Selected extract:
+++++

🔢 R Logistic & Poisson Regression – Model Binary and Count Data Easily
🧲 Introduction – Generalized Linear Models in R
Not all data fits into linear regression. When you’re predicting:
- Binary outcomes (yes/no, 0/1): use Logistic Regression
- Count outcomes (number of events): use Poisson Regression
Both are part of Generalized Linear Models (GLM) and are easily implemented in R using the glm() function.
🎯 In this guide, you’ll learn:
- How to perform Logistic and Poisson regression in R
- Use
glm()with proper family (binomial,poisson) - Interpret coefficients, odds ratios, and model fit
- Apply models to real datasets and make predictions
🔐 1. Logistic Regression in R (Binary Classification)
✅ Example: Predict vs binary outcome
We’ll simulate binary data:
set.seed(123)
df <- data.frame(
age = c(25, 30, 35, 40, 45, 50, 55),
income = c(40, 45, 50, 60, 65, 70, 80),
purchase = c(0, 0, 0, 1, 1, 1, 1)
)
model_log <- glm(purchase ~ age + income, family = binomial, data = df)
summary(model_log)

+++++

Data lines:

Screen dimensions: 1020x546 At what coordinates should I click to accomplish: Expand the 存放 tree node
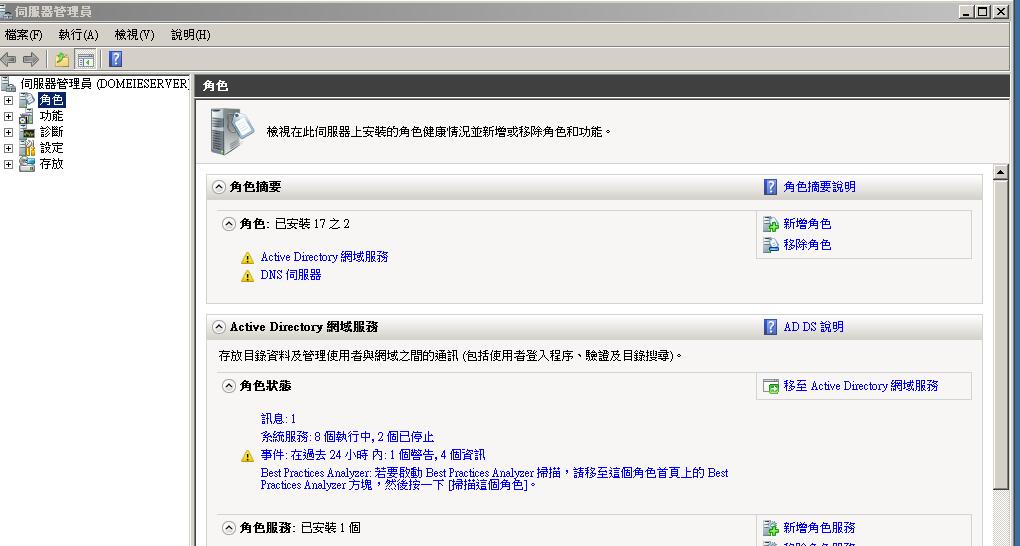pos(9,164)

+++++

Tasks to perform:
• A. Answer these questions about the R regression guide:
(i) Which type of regression does the guide recommend for count outcomes?
(ii) Which R function does the guide say implements both models?
(iii) What family is passed to the function when fitting model_log?
• B. Proceed with the R regression guide, starting after its final line.

Responses in order:
• A.
(i) Poisson regression
(ii) glm()
(iii) binomial

• B.
🔍 Key Outputs:
- Estimate: Coefficients on log-odds scale
- z value & Pr(>|z|): Indicates significance
- Null deviance vs Residual deviance: Model fit improvement
🔄 Convert Log-Odds to Odds Ratio
exp(coef(model_log))
🧾 Output:
(Intercept) age income
0.0012 1.42 1.12
🔍 Interpretation:
- A one-unit increase in age multiplies the odds of purchase by 1.42
- More age/income = higher likelihood of purchase
📈 Predict Probabilities
new <- data.frame(age = 38, income = 58)
predict(model_log, newdata = new, type = "response") # Gives probability
📊 2. Poisson Regression in R (Count Modeling)
✅ Simulate Count Data
set.seed(123)
df2 <- data.frame(
hours = c(1, 2, 3, 4, 5, 6, 7),
events = c(1, 2, 3, 6, 9, 10, 13)
)
model_pois <- glm(events ~ hours, family = poisson(link = "log"), data = df2)
summary(model_pois)
🔍 Explanation:
- Predicts count data
link = "log": Default for Poisson, log-linear model
🔄 Exponentiate Coefficients (Rate Ratios)
exp(coef(model_pois))
🧾 Output:
(Intercept) hours
0.56 1.41
🔍 Interpretation:
- Each additional hour multiplies event rate by 1.41
- Log-linear increase in expected count
📈 Predict Counts
new2 <- data.frame(hours = 5)
predict(model_pois, newdata = new2, type = "response")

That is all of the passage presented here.